* **Data records**
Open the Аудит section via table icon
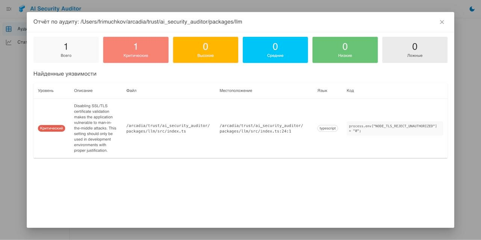 coord(8,28)
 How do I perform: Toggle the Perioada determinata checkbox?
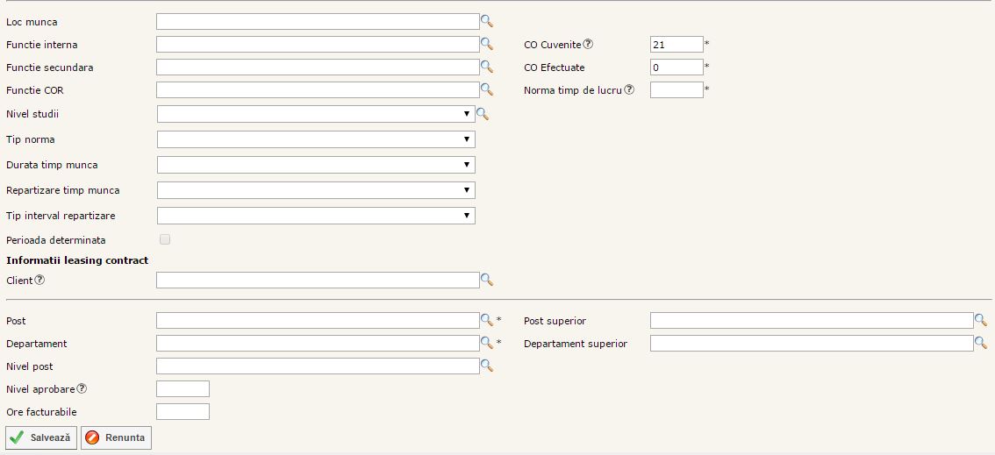[165, 239]
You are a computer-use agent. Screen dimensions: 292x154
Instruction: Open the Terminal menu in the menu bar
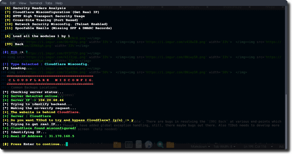point(36,3)
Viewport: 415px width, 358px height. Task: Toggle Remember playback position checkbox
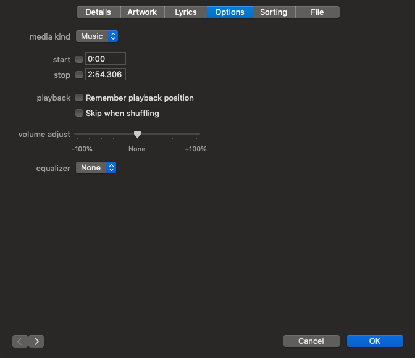[x=79, y=98]
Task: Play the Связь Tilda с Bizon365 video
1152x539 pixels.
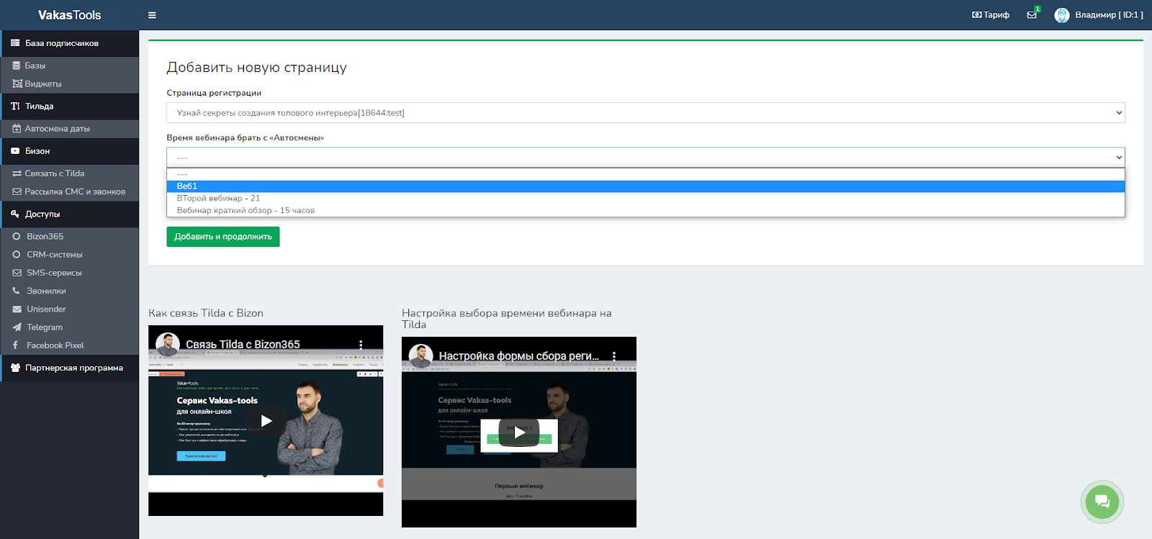Action: (x=266, y=421)
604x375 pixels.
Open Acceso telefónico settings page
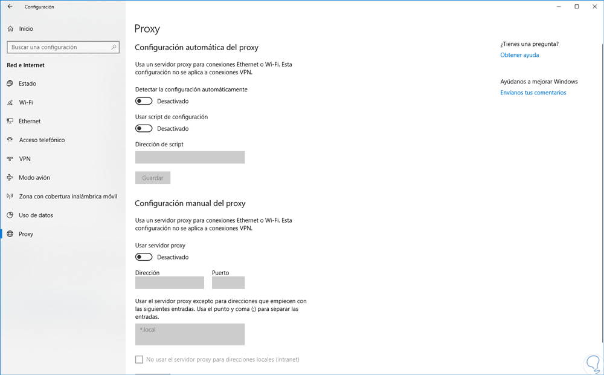click(x=42, y=140)
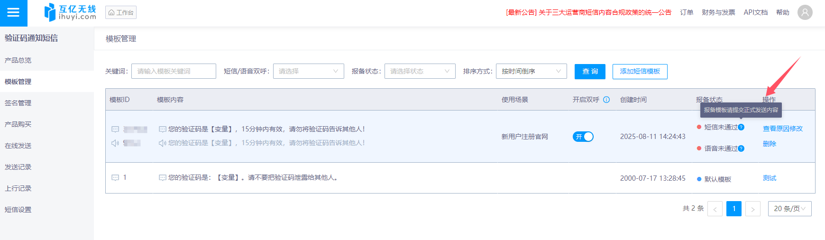This screenshot has width=825, height=240.
Task: Click help icon next to 语音未通过
Action: tap(741, 148)
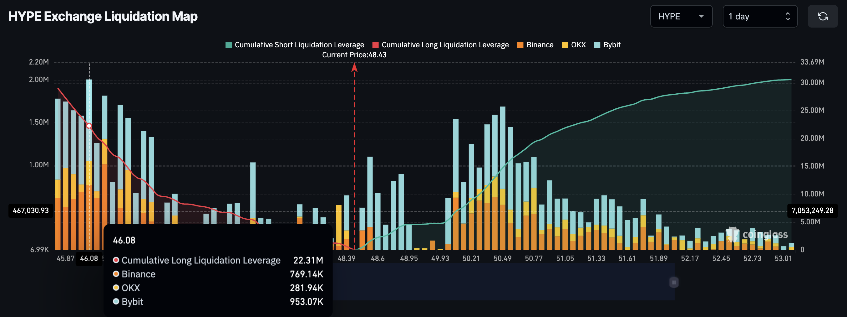The height and width of the screenshot is (317, 847).
Task: Click the data zoom range bar below chart
Action: [x=493, y=282]
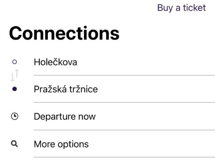Open the Buy a ticket link
Screen dimensions: 215x160
(181, 8)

* **Task brief**
From the material above, copy everything exactly but the pictures.

* **Written response**
Open the Аудит section via table icon
 coord(8,28)
 How do I perform: Toggle the Perioada determinata checkbox?
[165, 239]
You are a computer-use agent. Screen dimensions: 292x154
Instruction: Open the Terminal menu in the menu bar
point(36,3)
Viewport: 415px width, 358px height. Task: Toggle Remember playback position checkbox
[x=79, y=98]
Task: Play the Связь Tilda с Bizon365 video
1152x539 pixels.
Action: (x=266, y=421)
604x375 pixels.
Open Acceso telefónico settings page
click(x=42, y=140)
This screenshot has width=825, height=240.
Task: Click help icon next to 语音未通过
Action: tap(741, 148)
The height and width of the screenshot is (317, 847).
Task: Click the data zoom range bar below chart
Action: [x=493, y=282]
Open the Buy a ticket link
Screen dimensions: 215x160
(181, 8)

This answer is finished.